Gelsenkirchen. . Schalke 04 ist stolz auf sich: Weil es gelungen ist, den 2:1-Sieg gegen Werder Bremen durch Kampf zu erzwingen. Und einer freut sich ganz besonders: Roman Neustädter, der an diesem Montag erstmals zum Kreis der Nationalmannschaft gehört.

Am Sonntag hatte Roman Neustädter frei. Diesen Ruhetag brauchte Schalkes Mittelfeldspieler dringend. Wegen der Schwerarbeit, die er beim mühevoll erkämpften 2:1-Sieg gegen Werder Bremen zu verrichten hatte, aber auch wegen der medialen Nachspielzeit, die für ihn bis Mitternacht dauerte, weil er auch noch im ZDF-Sportstudio zu Gast war. „Ich bin froh, dass diese 90 Minuten um sind“, sagte der nicht zufällig ins Scheinwerferlicht geratene 24-Jährige: Auch gegen Bremen rechtfertigte er mit einer Klasseleistung, die er mit dem Ausgleichstor zum 1:1 krönte, seine erstmalige Nominierung zur Nationalmannschaft für das Länderspiel am Mittwoch gegen die Niederlande in Amsterdam.

Gewöhnlich ist Roman Neustädter ein Mensch, der sich nicht einmal vom Anblick Außerirdischer aus der Ruhe bringen lassen würde, in diesen Tagen aber wirkt er emotional aufgewühlt wie nie. Nach seinem Tor schnappte er sich die Eckfahne, riss sie aus der Halterung und trompetete ausgelassen durch das Kunststoffrohr. Später verriet er, er habe „ein bisschen unter Schock gestanden und geschwitzt“, als er von der Berufung in die DFB-Auswahl erfahren habe. Horst Heldt hatte ihn noch vor Bundestrainer Joachim Löw informiert, Schalkes Manager hatte Roman Neustädter aber nicht sofort erreicht. „Ich sah seine Nummer auf dem Display und dachte: Was hast du bloß angestellt?“, erzählte Neustädter lachend.

Bremen war lange die stärkere Mannschaft

Er wirkte sehr erleichtert nach diesem Sieg des Tabellenzweiten gegen die tapferen Bremer, die durch Aaron Hunt in der 16. Minute verdient in Führung gegangen waren und bis zum Ausgleich durch Roman Neustädters Kopfball in der 59. Minute die stärkere Mannschaft waren: Sie hatten auch noch Pech bei zwei Lattentreffern von Sokratis und Kevin de Bruyne.
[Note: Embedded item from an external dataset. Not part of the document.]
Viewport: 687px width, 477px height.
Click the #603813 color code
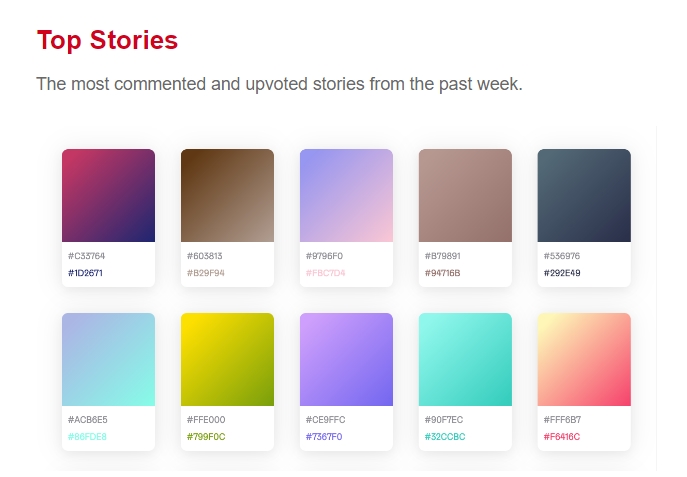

Aber die oft wegen einer falschen Grundhaltung gerügten Schalker scheinen etwas Bedeutendes gelernt zu haben: Wenn es spielerisch nicht läuft, können die Königsblauen auch auf Kampf umschalten.
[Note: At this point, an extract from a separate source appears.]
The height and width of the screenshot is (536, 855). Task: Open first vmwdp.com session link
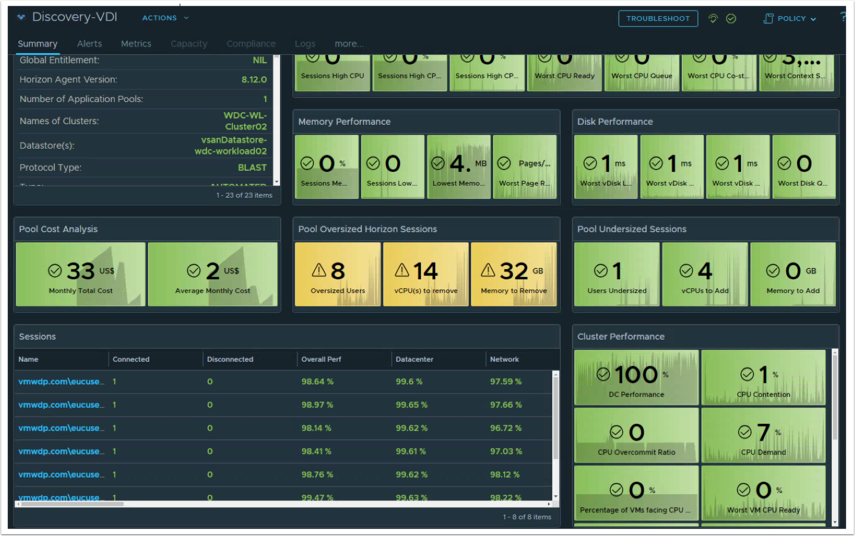point(61,382)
Ihr Jüngster, der zur Pause für den enttäuschenden Ibrahim Afellay eingewechselte Julian Draxler, sorgte in der 69. Minute entschlossen für den Siegtreffer. „Wir sind eine Mannschaft, die nie aufgibt“, betonte der nach seinem verheilten Unterarmbruch wieder erfrischend aufspielende 19-Jährige und atmete durch: „In der letzten Minute hätten wir ja doch noch den Ausgleich kassieren können.“

Großes Glück in der Nachspielzeit

Diese vierte Minute der Nachspielzeit hatte es in sich: Den Eckball von Aaron Hunt verlängerte Theodor Gebre Selassie mit der Hacke in Richtung langes Eck, doch Lewis Holtby köpfte die Kugel von der Linie. „Ich habe nur gehofft: Bitte sei nicht drin!“, erzählte der Retter, den der prompte Abpfiff von Schiedsrichter Florian Meyer erlöste.
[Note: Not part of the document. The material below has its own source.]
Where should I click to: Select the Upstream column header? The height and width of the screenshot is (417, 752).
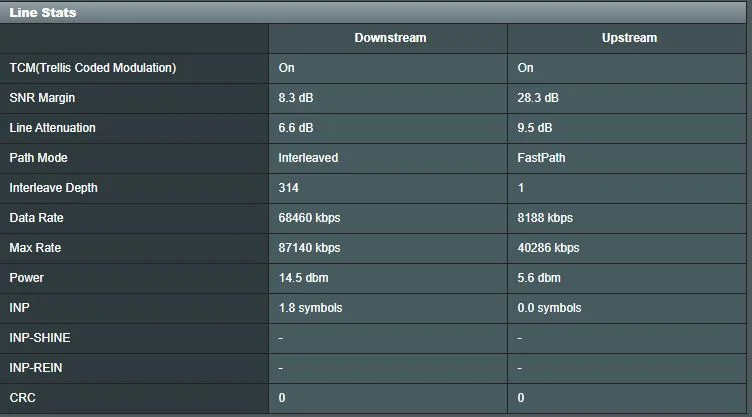[629, 38]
Diesen Sieg hatte die Mannschaft ihrer Moral zu verdanken. Die Offensivmaschine lief längst nicht so geschmiert wie üblich. Klaas-Jan Huntelaar scheiterte mit einem Hackentrick nach 35 Sekunden an Werder-Torwart Sebastian Mielitz – danach fand der Torjäger nicht mehr ins Spiel. Huub Stevens ersetzte seinen niederländischen Landsmann in der 63. Minute durch Ciprian Marica.

Huub Stevens lobt

Der Trainer fand es „nicht selbstverständlich“, dass sein Team nach vielen anstrengenden Spielen ohne Erholungszeit gegen gut organisierte Bremer das Spiel drehen konnte. Er sprach ein „großes Lob“ aus und bekräftigte: „Der ganze Kader hat einen guten Charakter.“

In der allgemeinen Freude hing plötzlich das Bild schief, das Benedikt Höwedes malte: „Wir sind heute über ganz viele tote Punkte gegangen“, meinte der Kapitän. Aber wir haben verstanden: Schalke lebt.